We study timelike and conventional entanglement entropy as potential probes of black hole singularities via the AdS/CFT correspondence. Using an analytically tractable example, we find characteristic behavior of holographic timelike entanglement entropy when the geometry involves a curvature singularity. We also observe interesting phenomena that, in some particular setups, holographic timelike and conventional entanglement entropy are determined from multiple complex saddle points, which fall outside the assumptions of the Lewkowycz-Maldacena type argument.

Figures (7)

• Figure 1: Penrose diagrams for (a) BTZ black hole and (b) AdS-Schwarzschild black hole. The crucial difference between them is the presence of a curvature singularity at the origin $r=0$ (wavy lines). Another important characteristic of the AdS-Schwarzschild black hole is that the $r=0$ surface concaves the Penrose diagram Fidkowski:2003nf. This difference in the global structure also affects the structure of geodesics discussed later.

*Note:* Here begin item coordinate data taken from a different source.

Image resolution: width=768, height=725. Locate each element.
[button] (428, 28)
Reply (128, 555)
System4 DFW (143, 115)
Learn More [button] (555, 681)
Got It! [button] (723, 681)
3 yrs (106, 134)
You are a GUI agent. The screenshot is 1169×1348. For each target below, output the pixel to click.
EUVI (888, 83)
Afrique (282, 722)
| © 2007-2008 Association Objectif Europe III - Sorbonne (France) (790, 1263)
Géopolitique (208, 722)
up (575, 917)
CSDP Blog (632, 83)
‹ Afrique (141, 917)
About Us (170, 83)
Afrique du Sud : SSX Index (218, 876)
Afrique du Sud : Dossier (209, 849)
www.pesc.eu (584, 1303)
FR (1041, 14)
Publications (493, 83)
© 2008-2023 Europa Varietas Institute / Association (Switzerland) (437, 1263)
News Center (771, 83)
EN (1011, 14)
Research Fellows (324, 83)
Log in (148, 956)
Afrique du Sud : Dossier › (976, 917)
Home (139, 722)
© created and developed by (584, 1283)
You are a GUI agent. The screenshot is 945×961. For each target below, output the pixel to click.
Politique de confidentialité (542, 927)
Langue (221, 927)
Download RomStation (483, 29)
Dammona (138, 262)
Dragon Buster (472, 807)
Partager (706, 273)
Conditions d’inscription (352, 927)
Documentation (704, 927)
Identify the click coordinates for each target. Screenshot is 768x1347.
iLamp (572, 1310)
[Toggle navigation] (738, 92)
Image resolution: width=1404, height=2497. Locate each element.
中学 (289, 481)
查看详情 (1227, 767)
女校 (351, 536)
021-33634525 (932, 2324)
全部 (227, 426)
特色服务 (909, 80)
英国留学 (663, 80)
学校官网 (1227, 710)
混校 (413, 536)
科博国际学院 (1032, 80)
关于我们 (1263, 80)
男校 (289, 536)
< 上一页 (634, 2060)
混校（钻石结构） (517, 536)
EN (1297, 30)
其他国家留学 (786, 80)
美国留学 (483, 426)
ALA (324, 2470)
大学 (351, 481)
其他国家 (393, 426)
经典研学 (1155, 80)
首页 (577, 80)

• Figure 2: 3d plots of $\operatorname{Re}[\Delta \tau(\tilde{E}+iE)]$ for (a) BTZ black hole (first-sheet) and (b) AdS-Schwarzschild-like black hole (first and second sheet). In BTZ case, the real part are just divided into $|E|<1$ and others, where $\operatorname{Re} [\Delta \tau(iE)] = \pi (=\beta/2)$ if $|E|<1$ and $\operatorname{Re}[\Delta \tau(iE)] = 0$ if $|E|>1$. In Schwarzschild-like case, a simple analytic continuation (starting from a particular value $\tilde{E}$, and rotation to imaginary axis) can end up in the range of orange sheet (first sheet) or move beyond the branch to blue sheet (second sheet). This gives $\operatorname{Re}[\Delta \tau(iE)] = 0$ if $E$ is above a certain value $E_{\rm cr}$, and $\operatorname{Re}[\Delta \tau(iE)] = \pi/2 (=\beta/2)$ if $E$ is below a certain value $E_{\rm cr}$.
• Figure 3: Contour plots of $\operatorname{Im}[A_{\text{min.}}(\tilde{E}+iE)]$ for (a) BTZ black hole and (b) AdS-Schwarzschild-like black hole. Each dashed line corresponds to $\operatorname{Im}[A_{\text{min.}}(\tilde{E}+iE)]=0$, hence expected to be no contribution from the timelike geodesics.
• Figure 4: Schematic picture of holographic prescription proposed in Doi:2023zaf. The candidates of geodesics $\Gamma_A$ consist of a union of spacelike (orange curves) and timelike (blue curve in the center) geodesics such that $\partial\Gamma_A=\partial A$ as like the standard extremal surface. Then, we consider variation with respect to the joining points (black dots around the center). We require they are all stationary.
• Figure 5: Holographic entanglement entropy (or timelike entanglement entropy) for a two-sided setup.